DeepSeek, l’AI generativa recentemente approdata sul mercato occidentale, continua a sorprendere. Il quesito è molto semplice: il sistema di intelligenza artificiale che ha scosso la borsa americana è in grado di competere con la sua controparte statunitense Chat GPT?
La risposta parrebbe affermativa. Sembrerebbe che DeepSeek non solo riesca a raggiungere risultati pressoché paragonabili con all’intelligenza artificiale sviluppata da OpenAI, ma addirittura lo farebbe con un decimo del costo. In aggiunta, anche i rischi per la privacy degli utenti non sembrerebbero così eccezionali come si potrebbe pensare.
DeepSeek ha ridotto i costi efficientando la computazione
A sostenere questa tesa è Nello Cristianini, professore di intelligenza artificiale presso l’Università di Bath (Inghilterra). Il professore spiega che per creare un’AI generative è necessario disporre di “tanti dati” e soprattutto di “un computer molto molto grande e costoso, con dei processori speciali”.
Oltre ai costi vivi, ossia quelli da sostenere immediatamente, bisogna considerare anche quelli ricorrenti, nel caso di specie l’energia elettrica necessaria per avviare e mantenere funzionante il sistema. Come giustamente ha osservato Cristianini: “Servono soldi per pagare computer così grandi e la bolletta della corrente”.
Eppure, DeepSeek ha puntato a un modello più economico per tenere bassi i costi. Infatti, l’AI cinese sostiene un costo, espresso in termini di ore di computazione, pari a “2,5 milioni di ore di GPU”. Si tratta di un costo decisamente inferiore a quello sostenuto da OpenAI, che ammonterebbe, almeno stando alle stime riportate dal New York Times, a una cifra almeno dieci volte superiore.

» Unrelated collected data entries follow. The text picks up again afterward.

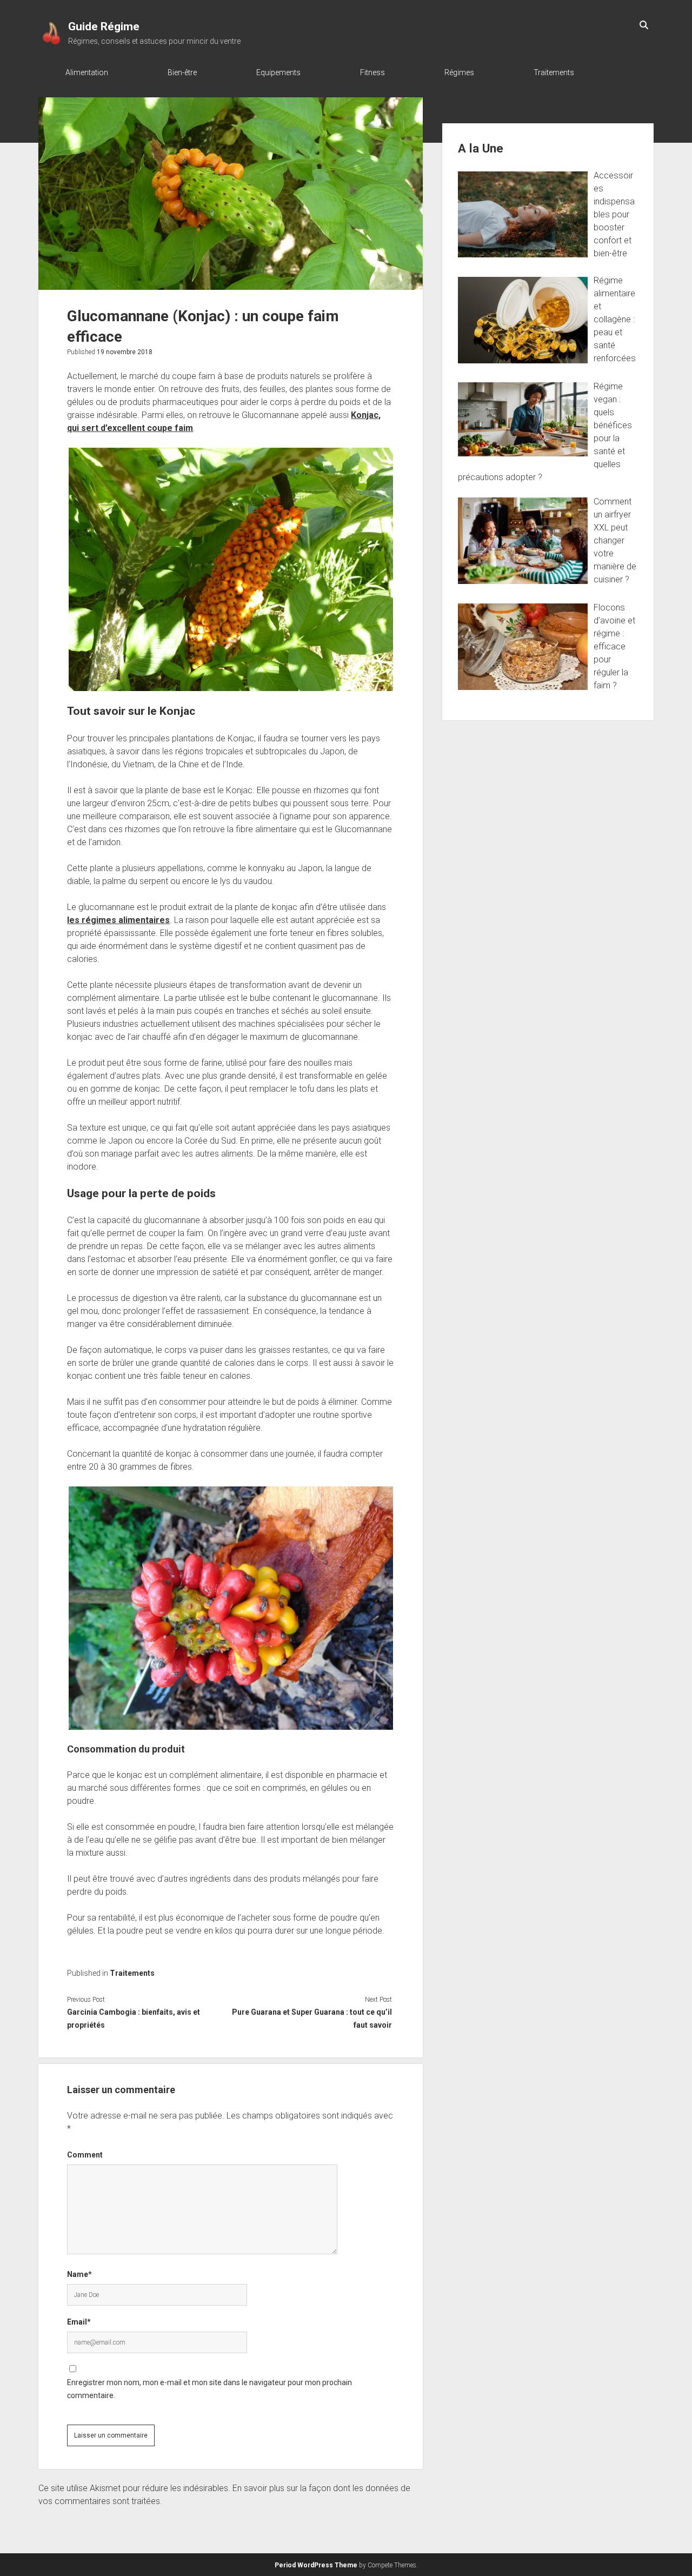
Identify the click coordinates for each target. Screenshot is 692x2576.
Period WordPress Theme (316, 2565)
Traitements (554, 72)
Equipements (278, 72)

Per raggiungere questo risultato, gli ingegneri cinesi sono riusciti a rendere più efficienti le operazioni di computazione mantenendo un output in linea con quello di ChatGPT (al netto delle sistematiche censure sui temi più scomodi per il Governo cinese).
E ciò è sorprendente poiché DeepSeek riesce a fare in sostanza “lo stesso lavoro con processori di livello inferiore e in numero minore rispetto a quelli usati dagli americani”. Infatti, la compagnia cinese che controlla DeepSeek ha dichiarato di utilizzare “2.048 processori, di modello non avanzato”.
Viceversa “Musk ha creato un impianto a Memphis da centomila processori dell’ultimo modello”. E non è tutto perché il sistema “è open source: è totalmente riproducibile, ispezionabile e modificabile online, gratis, da tutti”.
Insomma, DeepSeek rappresenta, al netto delle storture determinate da alcune politiche repressive cinesi e di alcune sbavature nella generazione degli output, un piccolo gioiello tecnologico da tenere in considerazione.